■ Task inputs:
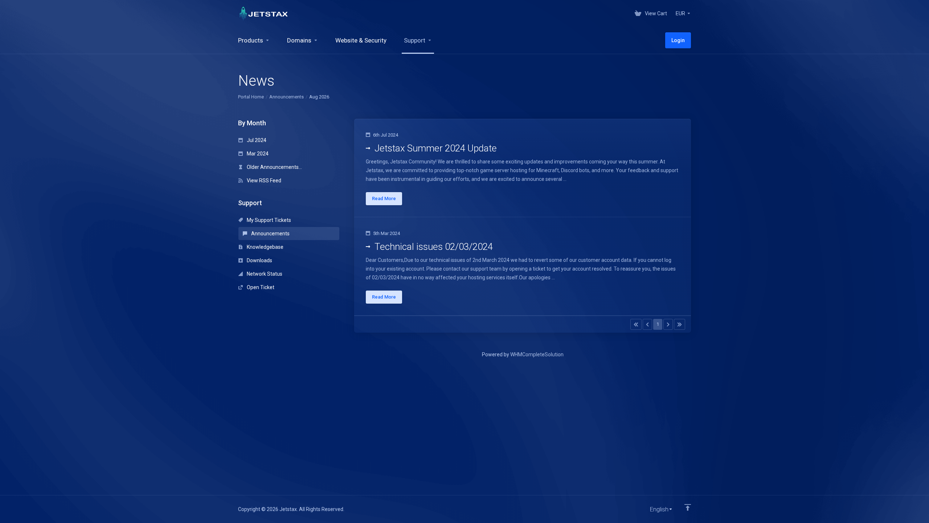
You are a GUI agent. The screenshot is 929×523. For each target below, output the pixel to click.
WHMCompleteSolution (537, 354)
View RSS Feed (263, 180)
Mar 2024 (257, 154)
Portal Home (251, 97)
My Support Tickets (268, 220)
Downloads (259, 260)
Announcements (286, 97)
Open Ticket (260, 287)
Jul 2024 (256, 140)
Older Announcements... (274, 167)
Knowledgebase (264, 247)
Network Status (264, 274)
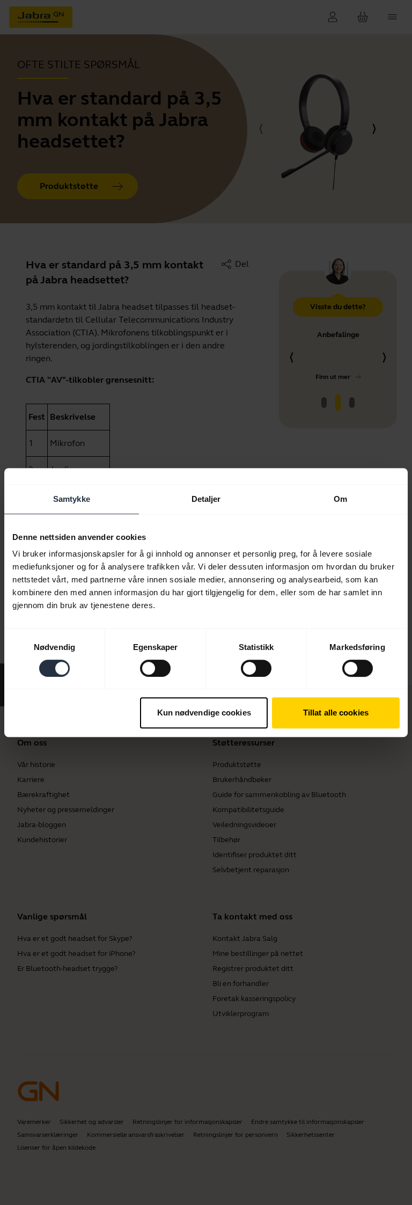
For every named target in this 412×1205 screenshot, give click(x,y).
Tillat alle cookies (336, 712)
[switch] (155, 668)
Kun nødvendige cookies (204, 712)
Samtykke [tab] (71, 498)
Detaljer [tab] (206, 498)
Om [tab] (340, 498)
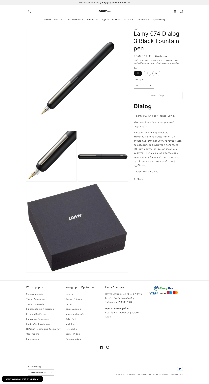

■ Exercise aim: Arrange all lines of the records above as a Markdown table with the columns Row and Line, numbering the rows and skipping any blank lines. Omit the pictures.

■ Solution:
| Row | Line |
|---|---|
| 1 | You are a GUI agent. The screenshot is 929×523. For each target below, output the pixel to click. |
| 2 | WHMCompleteSolution (537, 354) |
| 3 | View RSS Feed (263, 180) |
| 4 | Mar 2024 (257, 154) |
| 5 | Portal Home (251, 97) |
| 6 | My Support Tickets (268, 220) |
| 7 | Downloads (259, 260) |
| 8 | Announcements (286, 97) |
| 9 | Open Ticket (260, 287) |
| 10 | Jul 2024 (256, 140) |
| 11 | Older Announcements... (274, 167) |
| 12 | Knowledgebase (264, 247) |
| 13 | Network Status (264, 274) |
| 14 | For every named target in this 412×1205 screenshot, give click(x,y). |
| 15 | Tillat alle cookies (336, 712) |
| 16 | [switch] (155, 668) |
| 17 | Kun nødvendige cookies (204, 712) |
| 18 | Samtykke [tab] (71, 498) |
| 19 | Detaljer [tab] (206, 498) |
| 20 | Om [tab] (340, 498) |